Mr. and Mrs. Ibach’s 50th wedding anniversary in July 2005, from L: Paula, Drew, Darcy, Mark, Ruth Ann and Paul. (From Mark’s collection.)
His parents are interred in Alma, WI., a beautiful village on the banks of the Mississippi River about 50 miles north of La Crosse. In 1897 Great-Grandfather Peter built a clapboard Queen Ann house overlooking the river. Mark loved that five-bedroom house that is on the National and State Register of Historic Places. I attended Ruth Ann’s funeral in Alma where Mark read a touching prose poem. At the gravesite I was in charge of Crumbs, whom I got to know better as Mark was no longer able to live in his house.
Fitzpatrick recalled, “Years ago, when I lost my beloved, ornery Chooch, Mark talked to me about what dogs meant to him. He had those basset hounds for years. He said dogs are here to make us better people. They’re here to make us closer to good. At first, I thought he said, ‘Closer to God,’ but he said ‘Closer to Good.’ That may be the smartest thing I’ve heard anybody say about dogs. I never knew a better guy. Mark was always the first guy at the party and the last guy to leave. And he had the best collection of Hawaiian shirts of anyone I knew.”
Mark’s life was filled with adventure and enthusiasm. He waited for every encore. He lived life on his own terms. I saw him befriend a nefarious guy with fresh wounds from a knife fight whom we met at a Dec. 1981 J. Geils Band concert that was the final show at the Uptown Theater in Chicago. It didn’t bother Mark to wear his leather Packers jacket at a crowded Soldier Field. In a world that leans into convention, Mark was a rugged individual. He heard music everywhere. He understood the underdogs of all stripes.

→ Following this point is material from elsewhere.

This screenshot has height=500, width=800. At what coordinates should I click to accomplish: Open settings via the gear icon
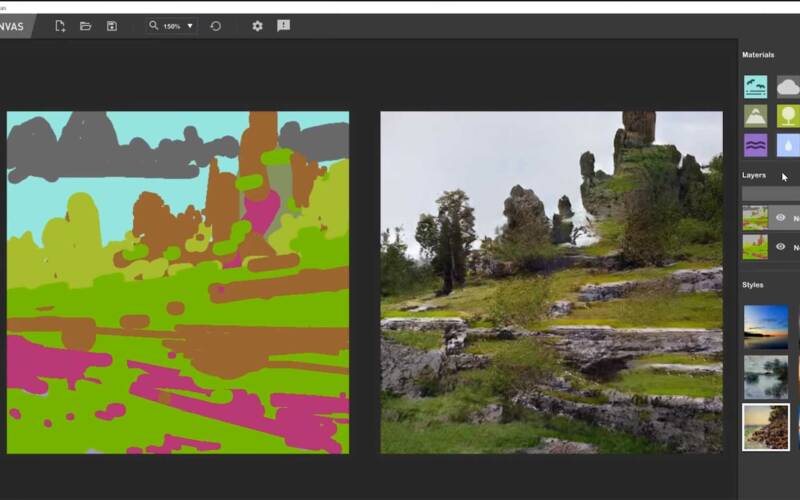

That is why he was my friend.
Besides his sister Darcy and her husband Bill Suhadolnik, Mark is survived by his sister Paula, his brother Drew (Elisabet), and nephews Danny Suhadolnik and Christopher Stoddard.
Donations in Mark’s memory can be made to Guardian Angel Basset Rescue, 108 E. Main St., Dwight, IL. 60420-1320. Mark is moving on to the next plane in a Packers- inspired green and gold urn. A memorial service is planned for this summer.